Not to mention that what Secretary Clinton and the Obama administration call “engagement” and advancing freedom” in practice has meant American companies such as Starwood trafficking in stolen properties, and Cuban Americans discriminated against by American corporations such as Carnival and American Airlines to satisfy the whims of the Castro dictatorship. Unfortunately opening up business with the Castro dictatorship has been a long term objective of Hillary Clinton most likely pushed on her by her donors. 

These positions have had consequences in the 2016 election in Florida after Mr. Trump switched positions on Cuba policy, abandoning his previous support of the Obama administration in this area.

Young millennials at Florida International University in Miami were outside picketing against Secretary Clinton protesting her anti-embargo speech on July 31, 2015 and harassed by the police, who did not want the youthful protesters to be visible, and tried unsuccessfully to corral them in a designated protest zone. Nevertheless an FIU poll appeared on September 14, 2016 claiming that a majority of Cuban Americans no longer supported the embargo.

Two days later on September 16, 2016 Donald Trump announced that he would roll back the unilateral concessions made by the Obama administration and tighten the economic embargo if the human rights situation didn’t dramatically improve and all political prisoners freed. Havana rejected the offer. Polls began to tighten in Florida and crowds of Cuban Americans met with candidate Trump in Little Havana chanting his name. It was a good start after spending more than a year on the same page as Hillary Clinton and Barack Obama on Cuba policy.

One sided hit piece on Trump ignored Clinton's Castro connections
This appears to have led the Clinton campaign to mount an offensive to block what inroads Mr. Trump could make in the Cuban community that could make the difference in a tight race in Florida.

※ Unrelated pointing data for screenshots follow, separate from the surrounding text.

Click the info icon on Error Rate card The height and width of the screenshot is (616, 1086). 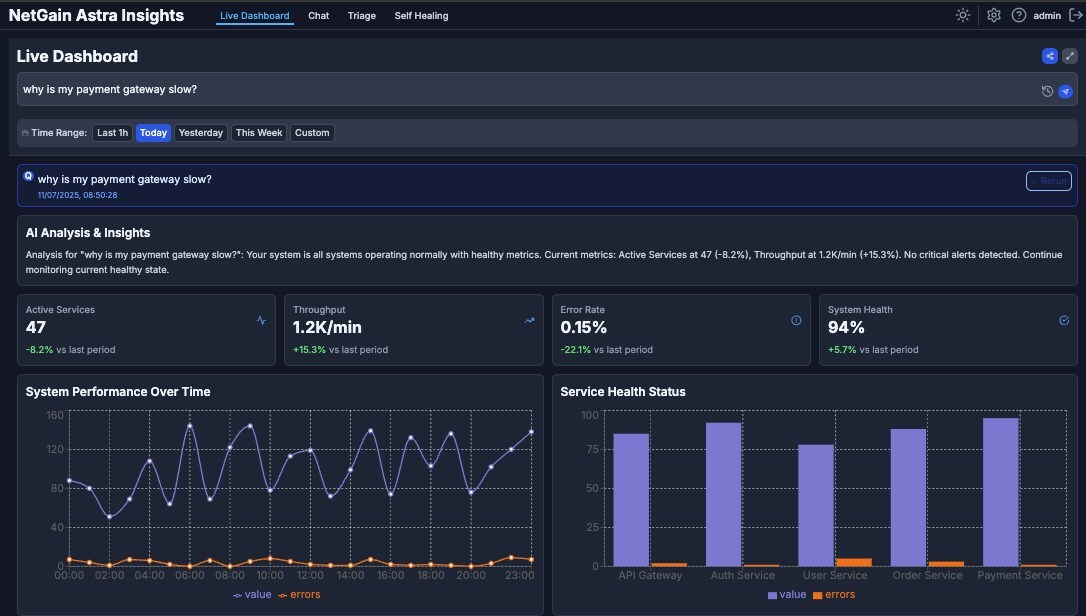coord(796,319)
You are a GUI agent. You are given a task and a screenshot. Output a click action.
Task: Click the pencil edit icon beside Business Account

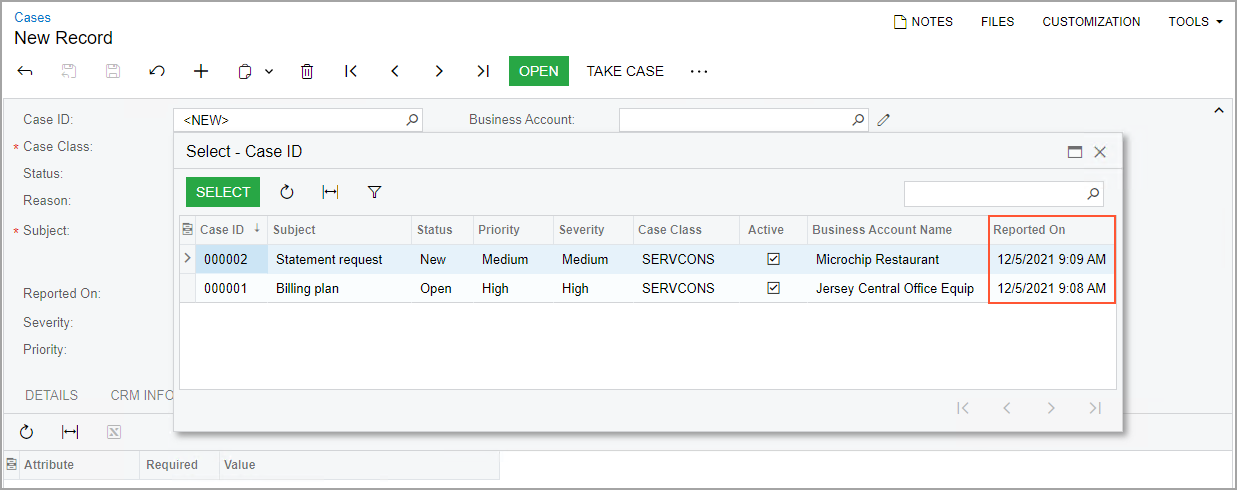(883, 120)

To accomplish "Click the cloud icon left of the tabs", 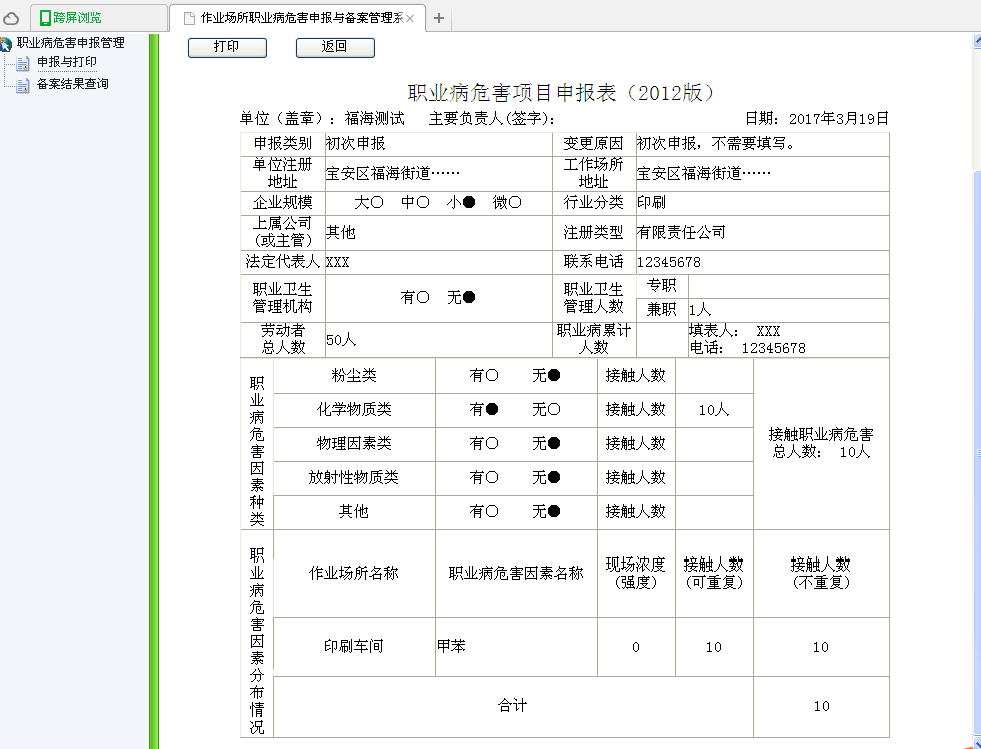I will (11, 18).
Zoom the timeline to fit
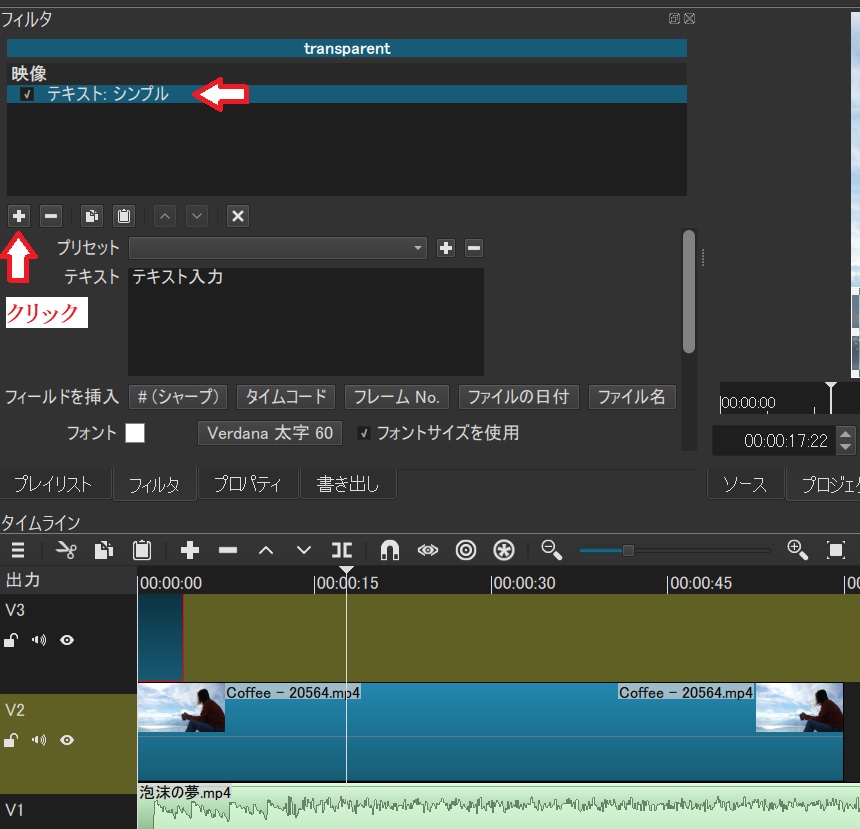Screen dimensions: 860x829 pos(837,550)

Less than two weeks later on September 29th Newsweek broke a story that Trump may have violated the embargo in 1998 and Hillary Clinton began attacking him with radio advertisements, without mentioning her own anti-embargo position. Nor did she mention that Trump enterprises in 1998 like many businesses today hired a consulting firm to explore opportunities in Cuba because the Clinton administration was encouraging it at the time. Mr. Trump began to lose ground in Florida to Secretary Clinton when he did not provide context to the events of 1998 in a sustained manner. Meanwhile staunch Cuba embargo supporter Senator Marco Rubio is doing much better in the polls.

All of this may explain why many Cuban exile leaders have not taken the red meat dished out by the Clinton Campaign. At the same time Cuban Americans maintain a healthy dose of skepticism with both campaigns, but unlike Donald Trump, Hillary Clinton has a track record not just of words but also actions that could impact her support among Cuban Americans, but this would require a Trump campaign in Florida that could seize the initiative and so far that has not happened. Meanwhile the members of the Latin American Builders Association have endorsed Secretary Clinton despite the above facts.

However, this obvious manipulation by the Clinton campaign can be quickly neutralized by the Trump campaign by a sustained advertising campaign highlighting on Spanish radio and TV in the South Florida market the contrast between him and Secretary Clinton on this issue. This would place Secretary Clinton in the unenviable position of either continuing to support the Obama administration Cuba policy's many failures or distancing herself from it with a pledge to empower Cubans and not the Castro dictatorship as the current policy does. 

In the post-mortem of this election the Cuban American vote in South Florida will be worthy of study and analysis.